Estate Planning - Another NAPFA financial planner uses the analogy of someone getting hit by a beer truck. The mention of beer is used simply to initially lighten the discussion of an otherwise very serious topic. A will and/or testamentary trust are in place in case the truck actually kills someone whose assets need to be distributed and health care proxies and powers of attorney are ready if the truck injures the victim badly.
Financial Planning - A good analogy for the financial planning process is making an airline trip reservation. In order to complete a travel itinerary, travelers must know what airport they are leaving from and flying into (i.e., where they are now and where they want to be), the time frame for their trip (i.e., time deadline to reach a financial goal), and the dollar cost (i.e., amount of money required to reach a financial goal).
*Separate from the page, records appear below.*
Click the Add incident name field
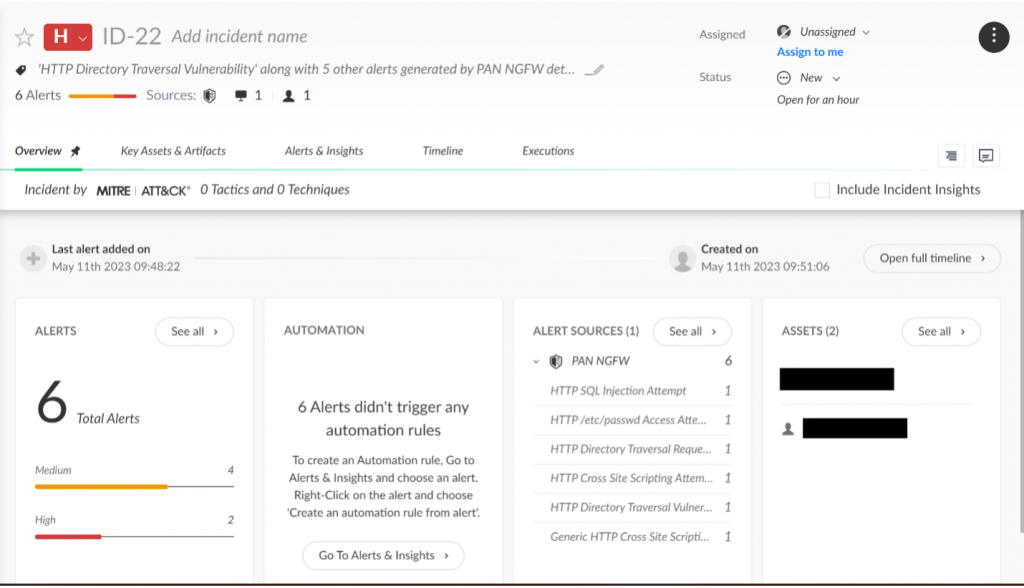This screenshot has width=1024, height=588. (239, 37)
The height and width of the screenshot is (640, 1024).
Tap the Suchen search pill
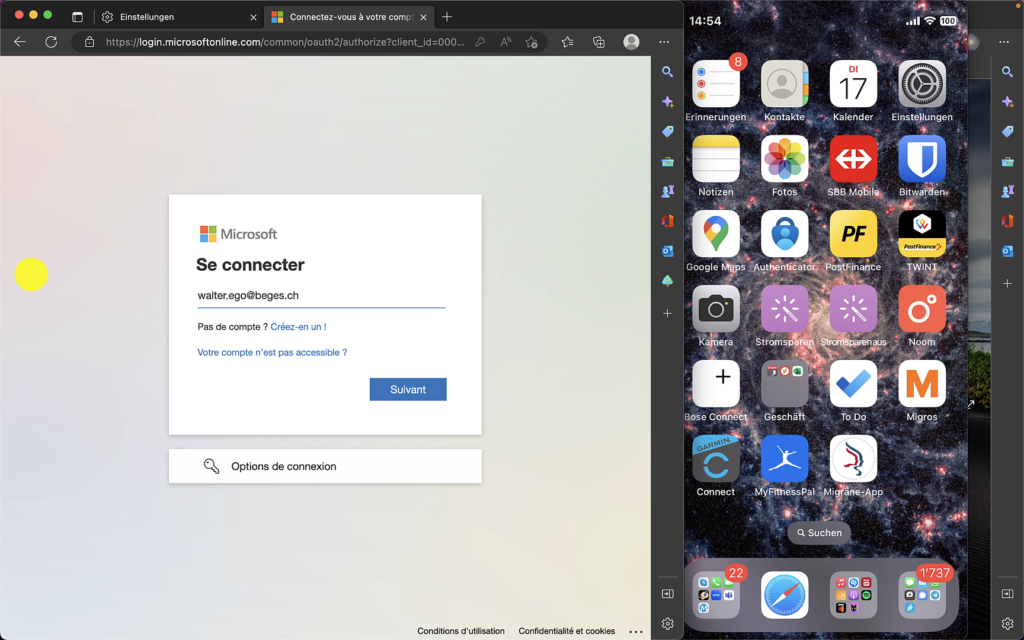(818, 533)
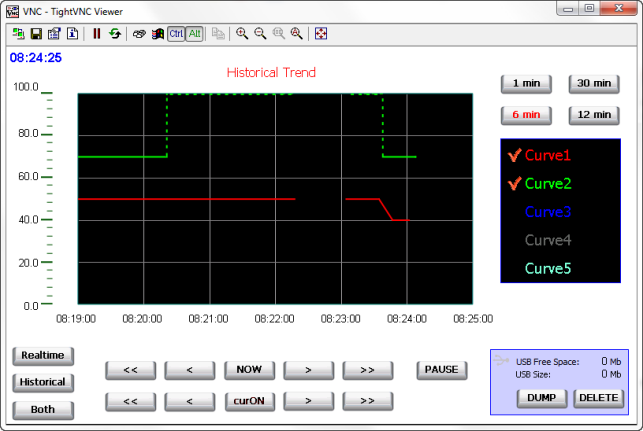
Task: Zoom out using the magnifier minus icon
Action: (260, 33)
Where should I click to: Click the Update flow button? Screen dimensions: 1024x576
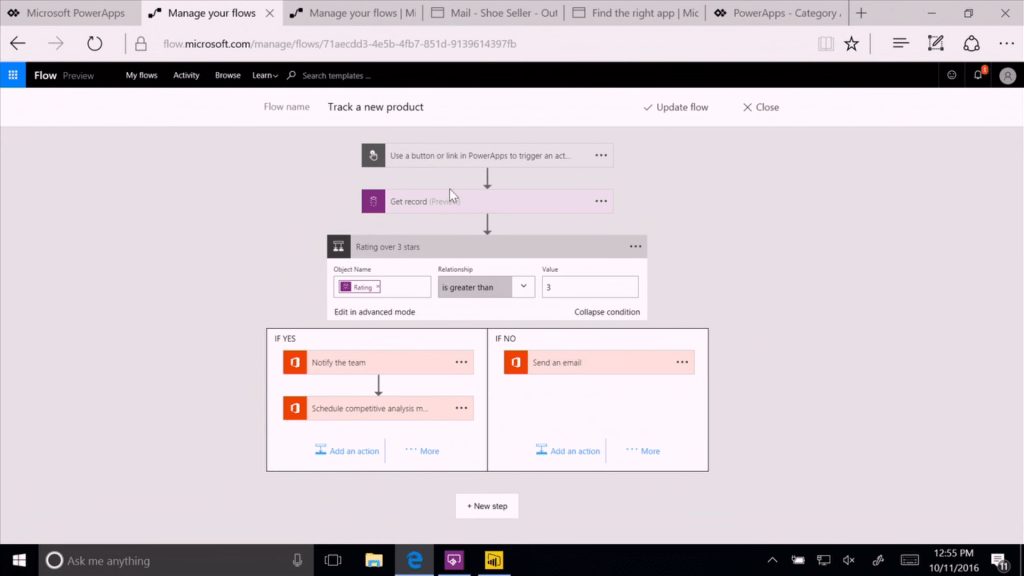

Net Worth - A good analogy is the “You are Here” signs along a highway or at a shopping mall or amusement park. The sign provides a point of reference for where you are along a road from Point A to Point B. Similarly, net worth (assets minus debts) indicates where you are on the road to financial security and your progress toward achievement of financial goals. It is a “snapshot” of your finances (another analogy) on a particular day and a benchmark of an individual’s or family’s current financial status.
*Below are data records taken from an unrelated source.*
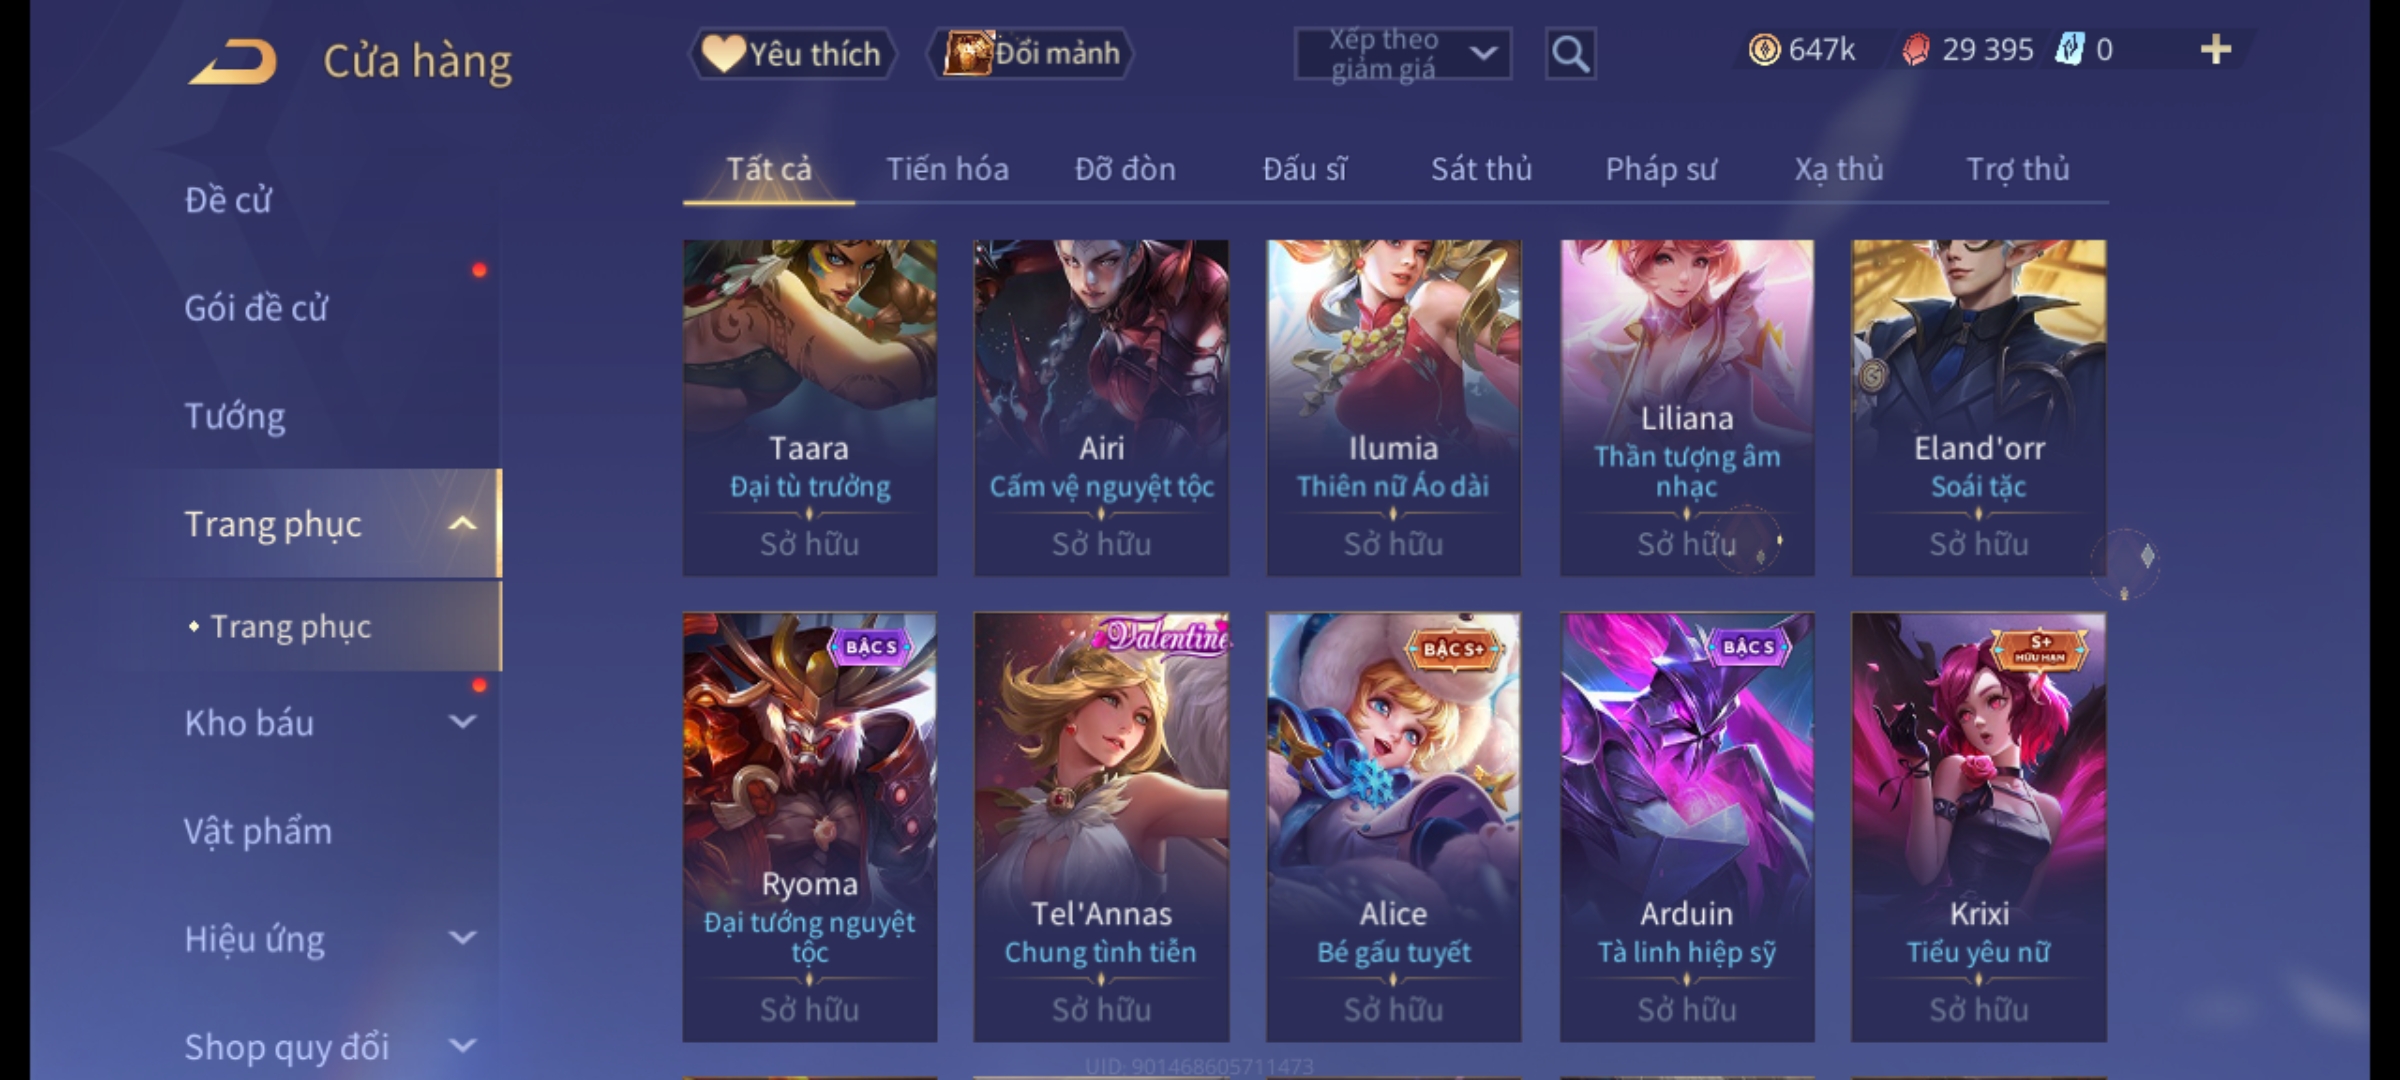Open Gói đề cử sidebar item
Screen dimensions: 2400x1080
256,308
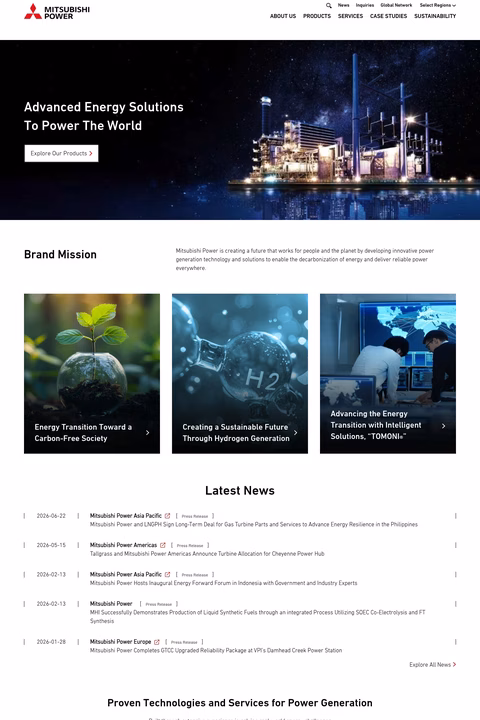Open Damhead Creek Power Station news item
Viewport: 480px width, 720px height.
216,651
Interest Rate Risk on Bonds - There is an inverse relationship between interest rates and bond prices called interest rate risk. When interest rates go up, bond prices go down and when interest rates go down, bond prices go up. A good way to visualize this relationship is a see-saw with interest rates on one end and bond prices on the other. Changing the weight on one end of the see-saw causes the other side to shift as well.
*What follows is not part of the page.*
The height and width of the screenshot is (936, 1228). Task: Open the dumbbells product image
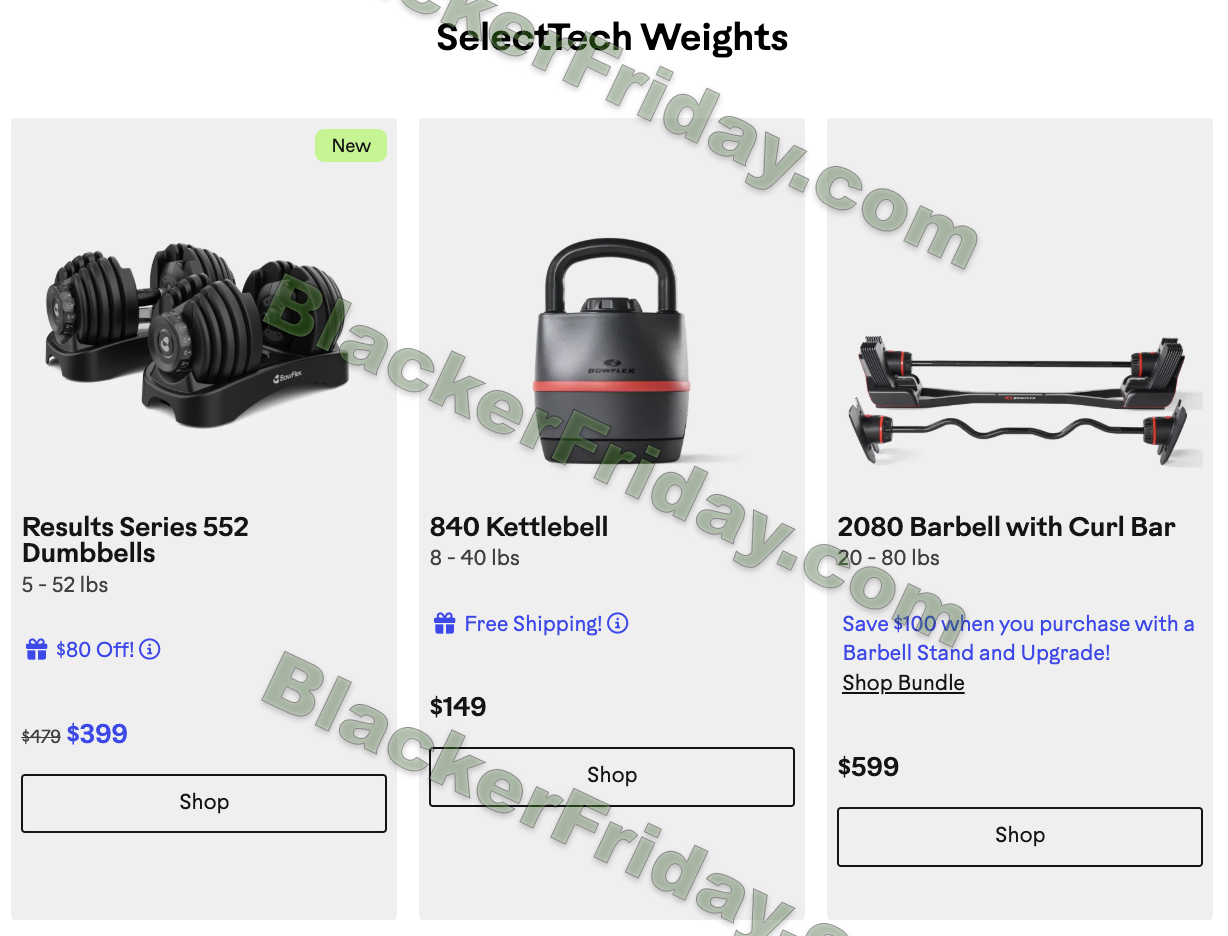pos(198,334)
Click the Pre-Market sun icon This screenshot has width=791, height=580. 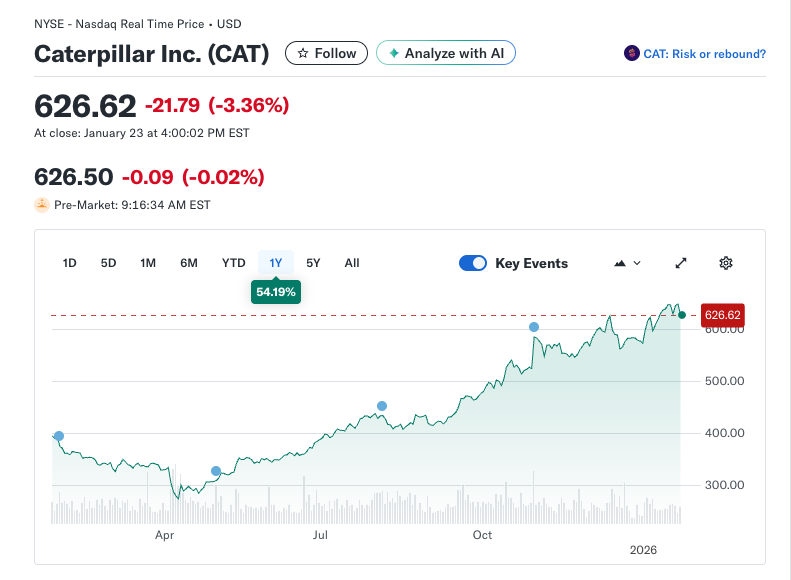[42, 205]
Life Insurance - A common analogy used to explain differences between term life insurance and permanent policies, such as whole-life, is to compare life insurance to renting versus buying something such as a home or a car. Buying a term life insurance policy is like renting life insurance. Just like an apartment lease, there is a fixed ending date when coverage ends. With both life insurance and an apartment, a lease or term insurance policy may be able to be extended but generally at a higher future cost. With permanent life insurance, however, policyholders gradually build up cash value much like equity in a home.
Market Indexes - A market value-weighted (capitalization-weighted) index, such as the Standard & Poor’s 500, is like the U. S. House of Representatives where larger states like California and Texas have more votes. An equal-weighted index is like the U.S. Senate where the number of senators per state is the same (2) regardless of size. In an equal weighted index, each stock in the index portfolio has equal weighting.